Esa fue la idea gatillo cuando vi el récipe médico: debíamos comprar un antibiótico. La proeza de buscar el medicamento me recordó las cacerías de pañales en la Caracas de 2015 y 2016 cuando Carlota estaba recién nacida: los madrugonazos, las largas colas, la desdicha de encontrarse con un “no hay”. Me desesperé. Éramos padres en un país desolado.

Lo cierto es que no encontrábamos el antibiótico en Caracas: ni siquiera los vendedores en el mercado negro lo tenían. Una amiga me ayudó a postear el récipe médico en Twitter y recibió ciento de retuits. Al día siguiente, un señor de Maracay se comunicó conmigo y me lo donó sin dudar. Horas después, fuimos a una oficina de MRW en el centro de Caracas y lo retiramos. Aquella luz en la oscuridad me alivió. Fue como un rayo de esperanza. Pero no la saboreé: andaba distraído, pensando en los fuegos que debía apagar.

Carlota mejoró al segundo día del tratamiento. Su enfermedad me asustó en los huesos. Fue la gota que derramó el vaso. Yo empecé a llenarme de miedo. No dormía pensando en qué íbamos a comer el día siguiente. Estábamos comiendo arepas de maíz pilado, de yuca y de ahuyama. Poco café, nada de azúcar y pan. El pollo y la carne eran un lujo. Toda esa presión se fue arremolinando en el pecho. Me sentía solo, frustrado. No hallaba de dónde agarrarme.

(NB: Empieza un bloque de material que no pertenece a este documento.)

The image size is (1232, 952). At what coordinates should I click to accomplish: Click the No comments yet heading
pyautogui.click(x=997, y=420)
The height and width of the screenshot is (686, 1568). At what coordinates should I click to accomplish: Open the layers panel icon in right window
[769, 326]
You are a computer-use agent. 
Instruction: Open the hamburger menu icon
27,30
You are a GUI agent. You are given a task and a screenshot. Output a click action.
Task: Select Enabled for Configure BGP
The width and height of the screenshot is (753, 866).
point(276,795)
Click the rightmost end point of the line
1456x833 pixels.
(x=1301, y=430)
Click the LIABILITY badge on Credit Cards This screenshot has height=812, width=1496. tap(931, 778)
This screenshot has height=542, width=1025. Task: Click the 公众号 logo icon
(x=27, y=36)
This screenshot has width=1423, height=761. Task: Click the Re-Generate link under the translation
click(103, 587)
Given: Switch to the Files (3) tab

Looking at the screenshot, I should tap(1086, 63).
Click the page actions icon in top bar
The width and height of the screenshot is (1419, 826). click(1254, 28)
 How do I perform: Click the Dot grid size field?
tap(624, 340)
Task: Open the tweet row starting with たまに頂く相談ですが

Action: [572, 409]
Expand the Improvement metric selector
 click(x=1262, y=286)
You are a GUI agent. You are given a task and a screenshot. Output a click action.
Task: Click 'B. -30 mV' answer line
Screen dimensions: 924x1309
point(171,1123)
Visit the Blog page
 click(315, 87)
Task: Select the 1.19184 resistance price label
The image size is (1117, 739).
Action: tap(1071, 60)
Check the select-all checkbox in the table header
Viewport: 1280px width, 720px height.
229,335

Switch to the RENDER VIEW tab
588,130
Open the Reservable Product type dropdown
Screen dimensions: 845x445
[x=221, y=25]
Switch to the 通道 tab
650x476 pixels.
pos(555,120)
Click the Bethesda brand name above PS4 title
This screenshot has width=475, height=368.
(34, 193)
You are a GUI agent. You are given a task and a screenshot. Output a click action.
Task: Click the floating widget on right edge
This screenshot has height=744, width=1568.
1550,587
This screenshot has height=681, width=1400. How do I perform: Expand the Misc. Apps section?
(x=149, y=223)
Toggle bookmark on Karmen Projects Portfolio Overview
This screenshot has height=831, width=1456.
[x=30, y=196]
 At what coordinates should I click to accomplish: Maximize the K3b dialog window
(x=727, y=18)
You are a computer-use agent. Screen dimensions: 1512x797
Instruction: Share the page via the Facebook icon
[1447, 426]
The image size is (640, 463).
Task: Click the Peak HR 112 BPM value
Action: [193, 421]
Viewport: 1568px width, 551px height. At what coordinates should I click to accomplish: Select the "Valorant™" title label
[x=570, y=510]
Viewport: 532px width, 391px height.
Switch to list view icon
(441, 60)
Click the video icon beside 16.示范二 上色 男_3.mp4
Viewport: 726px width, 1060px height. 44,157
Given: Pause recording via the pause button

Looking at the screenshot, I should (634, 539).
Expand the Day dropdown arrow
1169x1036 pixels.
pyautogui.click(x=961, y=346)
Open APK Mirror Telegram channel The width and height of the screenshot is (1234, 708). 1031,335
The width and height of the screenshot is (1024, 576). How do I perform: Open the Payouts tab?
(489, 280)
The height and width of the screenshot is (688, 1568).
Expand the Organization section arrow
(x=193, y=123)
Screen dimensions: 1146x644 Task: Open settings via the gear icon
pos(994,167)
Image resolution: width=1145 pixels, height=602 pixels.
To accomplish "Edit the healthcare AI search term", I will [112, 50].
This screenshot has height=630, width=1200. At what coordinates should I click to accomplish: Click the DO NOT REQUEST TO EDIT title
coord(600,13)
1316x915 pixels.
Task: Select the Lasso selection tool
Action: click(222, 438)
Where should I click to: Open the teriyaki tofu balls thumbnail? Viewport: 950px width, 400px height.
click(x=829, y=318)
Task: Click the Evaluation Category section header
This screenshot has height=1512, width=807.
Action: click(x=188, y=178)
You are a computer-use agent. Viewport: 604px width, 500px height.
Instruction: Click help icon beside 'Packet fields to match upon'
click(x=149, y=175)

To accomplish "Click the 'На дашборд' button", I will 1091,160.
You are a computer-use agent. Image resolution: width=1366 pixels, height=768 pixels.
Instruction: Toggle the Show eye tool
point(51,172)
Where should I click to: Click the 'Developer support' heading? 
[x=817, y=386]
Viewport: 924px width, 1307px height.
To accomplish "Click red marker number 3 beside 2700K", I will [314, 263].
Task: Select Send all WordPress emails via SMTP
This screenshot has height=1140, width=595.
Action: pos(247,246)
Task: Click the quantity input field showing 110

Una noche no pude evitar quebrarme. Mi esposa salió de la habitación. Me consoló. Nos abrazamos. Conversamos hasta bien entrada la madrugada. Yo solté la idea de irme del país. Ella me miró y me sostuvo la mano. Decidimos que yo probara suerte en Buenos Aires. Allá me recibiría mi hermana menor, que se había ido en 2017. Debíamos buscar salida para el futuro de la familia. Nos fuimos a la cama con ese plan. Me calmé.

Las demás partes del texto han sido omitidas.